O ministro Flávio Dino, que atuou como relator do caso, afirmou que a denúncia estava em conformidade com os requisitos legais e caracterizou a conduta do deputado como um excesso. Seu voto recebeu apoio dos ministros Cristiano Zanin, Alexandre de Moraes e Cármen Lúcia, evidenciando uma posição clara do tribunal sobre a gravidade das alegações apresentadas.
Essa decisão marca um contraste significativo com a postura anterior de Flávio Dino em um caso envolvendo o próprio Gayer. Em 2023, quando o deputado foi chamado de "nazista" por adversários, o ministro havia afirmado que o termo, por si só, não seria suficiente para caracterizar uma ofensa pessoal a ponto de constituir crime. "Eu considero que a palavra nazista, fascista, não possui o caráter de ofensa pessoal ao ponto de caracterizar calúnia, injúria e difamação", declarou Dino na época, ao avaliar a queixa-crime.

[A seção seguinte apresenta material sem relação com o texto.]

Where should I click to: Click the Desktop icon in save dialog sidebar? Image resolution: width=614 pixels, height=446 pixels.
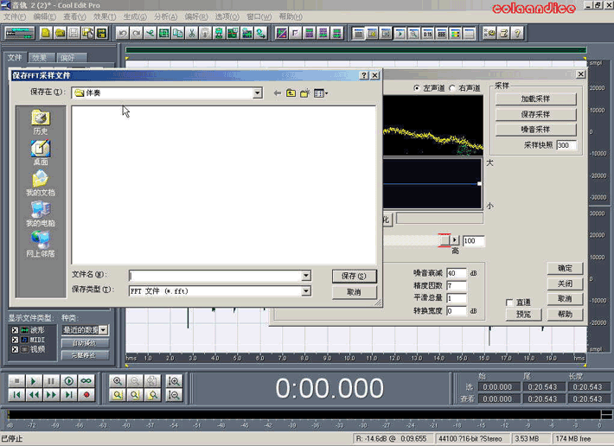41,151
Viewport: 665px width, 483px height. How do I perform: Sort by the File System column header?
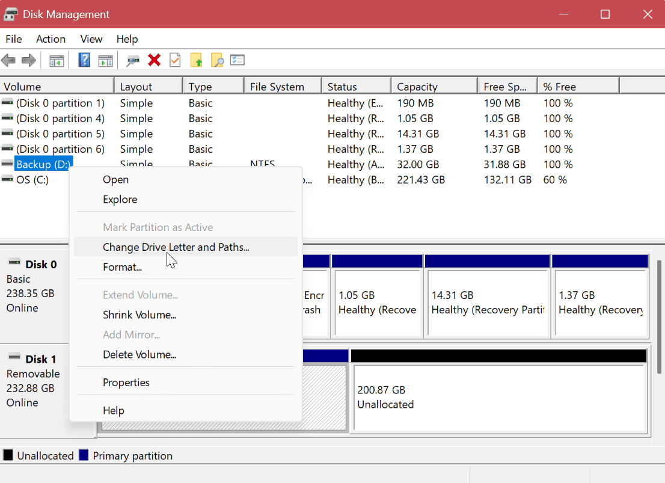click(277, 87)
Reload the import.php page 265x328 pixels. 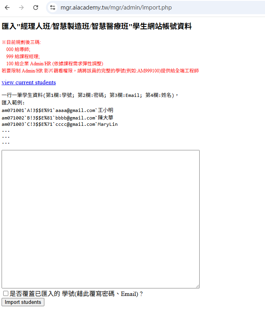[36, 8]
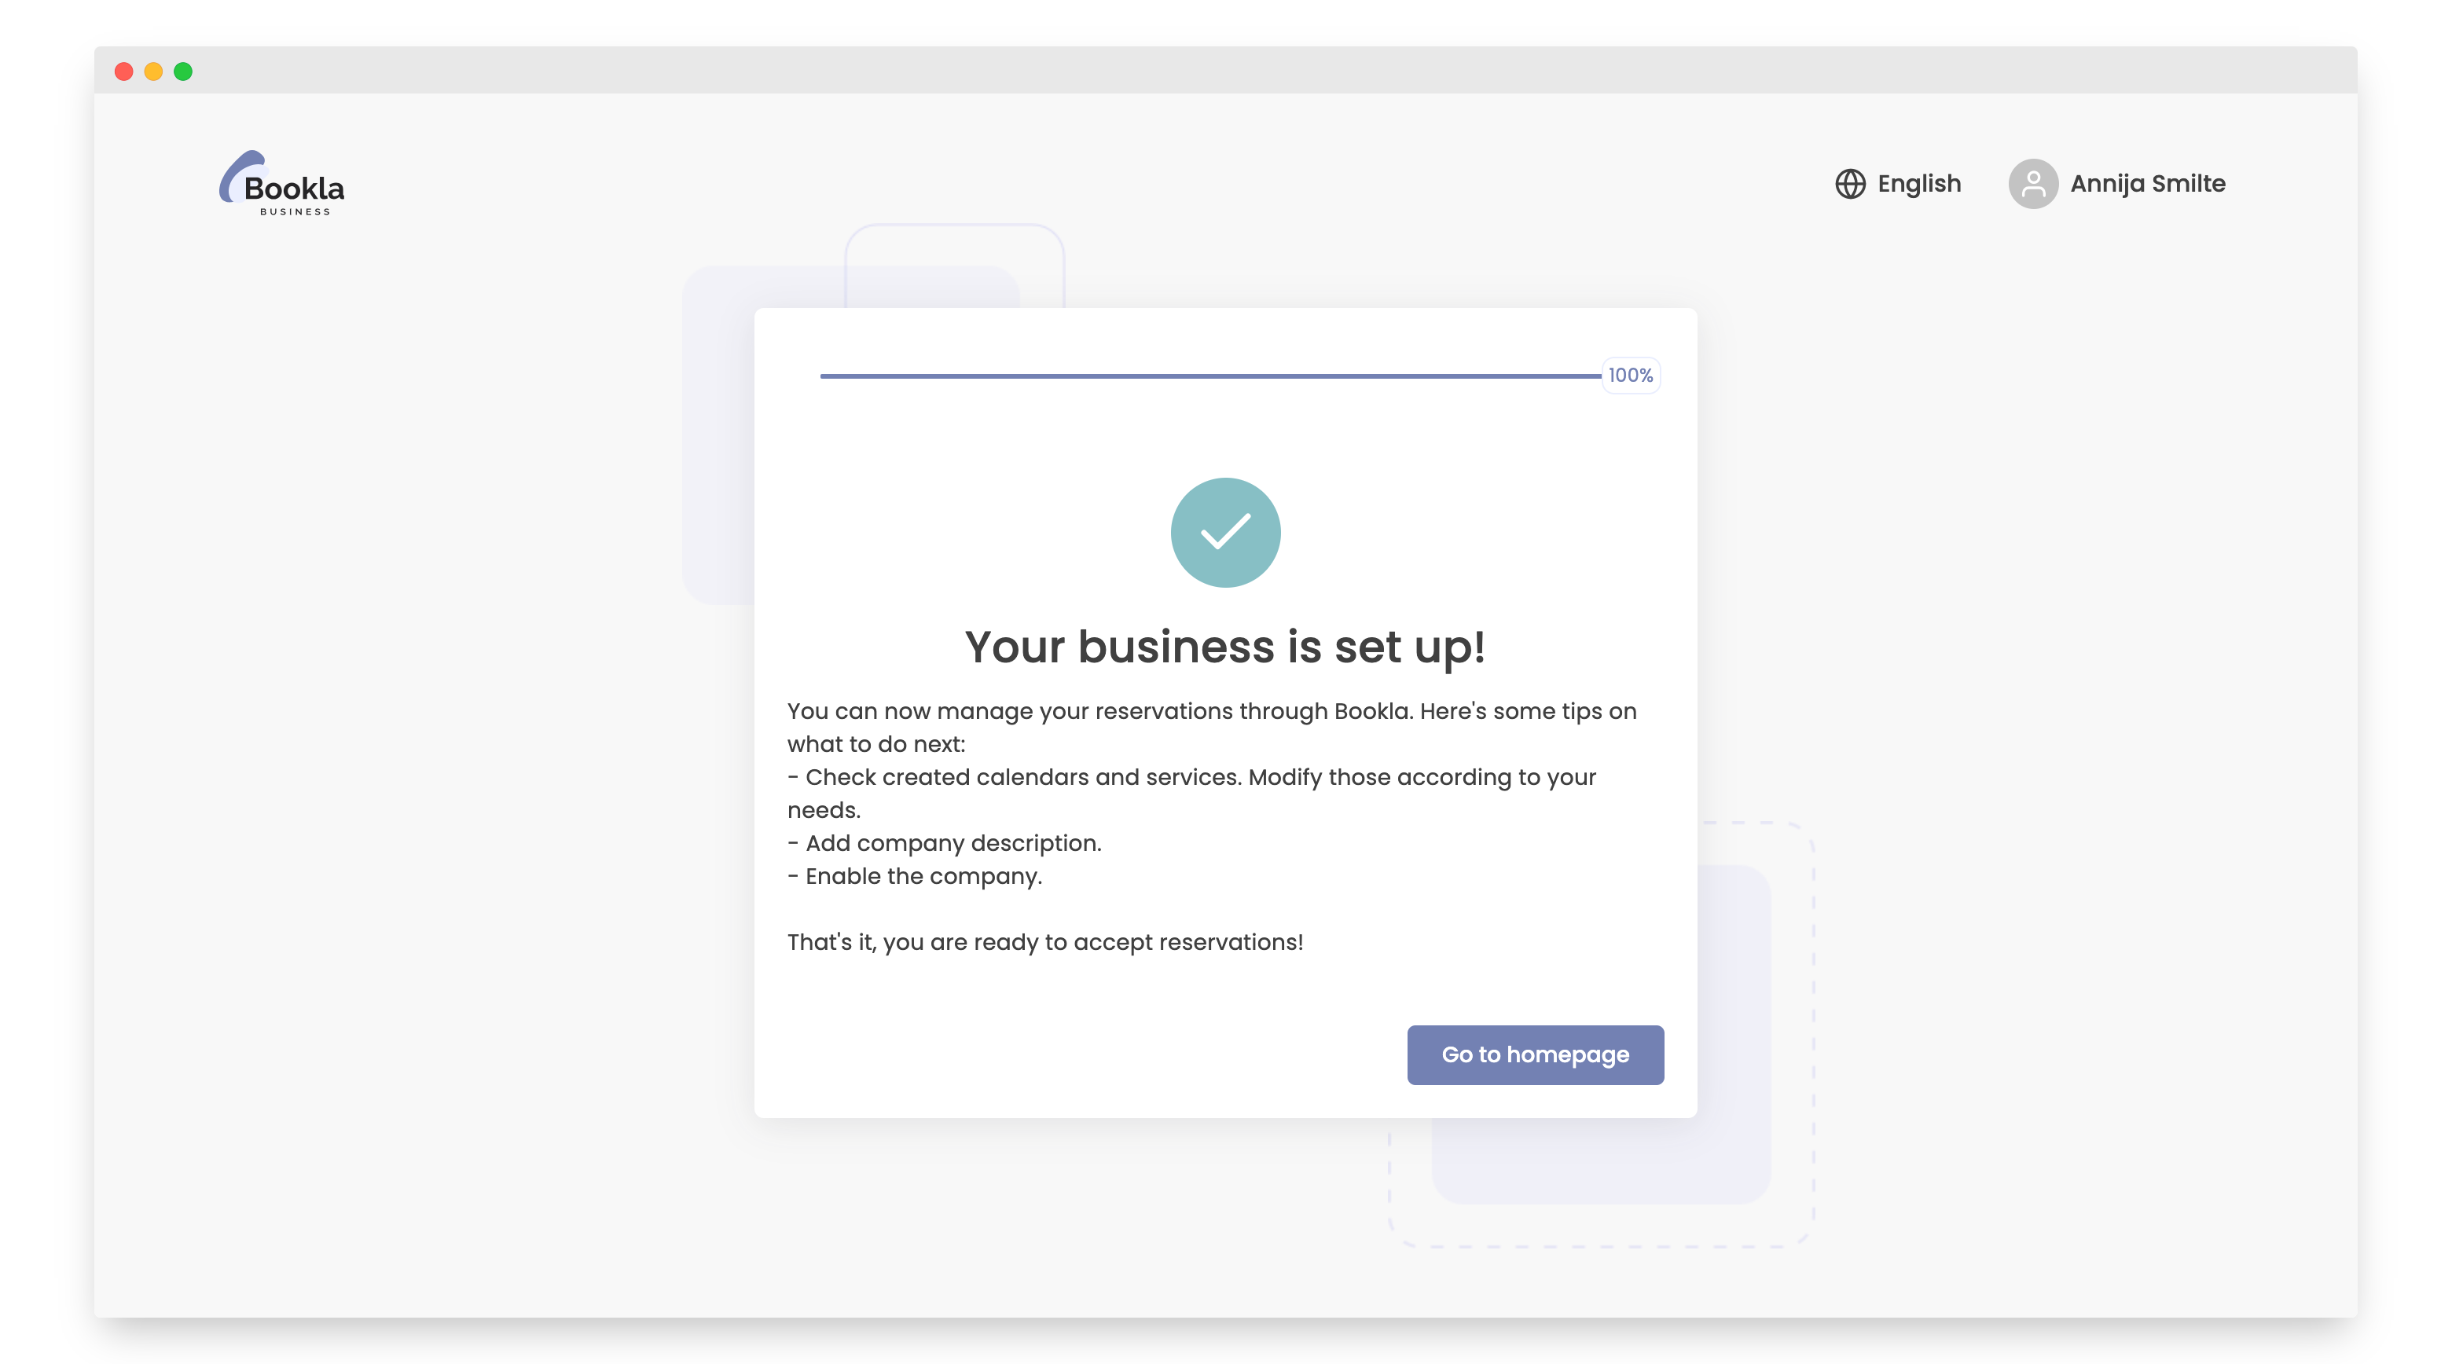Close the window with the red button
Image resolution: width=2452 pixels, height=1364 pixels.
click(124, 71)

Na ocasião, o STF acabou rejeitando a ação movida contra o deputado José Nelto, do União Brasil de Goiás. Durante uma participação em um podcast em junho de 2023, Nelto se referiu a Gayer chamando-o de "nazista", "fascista" e "idiota", o que levou Gayer a apresentar uma queixa-crime por difamação e injúria, alegando que a associação ao nazismo prejudicava sua honra e imagem pública.
O caso foi reavaliado em 2024, com discussões a respeito da proteção das declarações sob a imunidade parlamentar. Em abril deste ano, a 1ª Turma do STF decidiu rejeitar a queixa-crime apresentada por Gayer, resultando em um empate entre os ministros.
As divergências nas interpretações sobre o uso do termo "nazista" e a gravidade das ofensas revelam um cenário complexo no âmbito político e judicial, especialmente no que diz respeito à proteção da liberdade de expressão e à responsabilização de figuras públicas por suas declarações.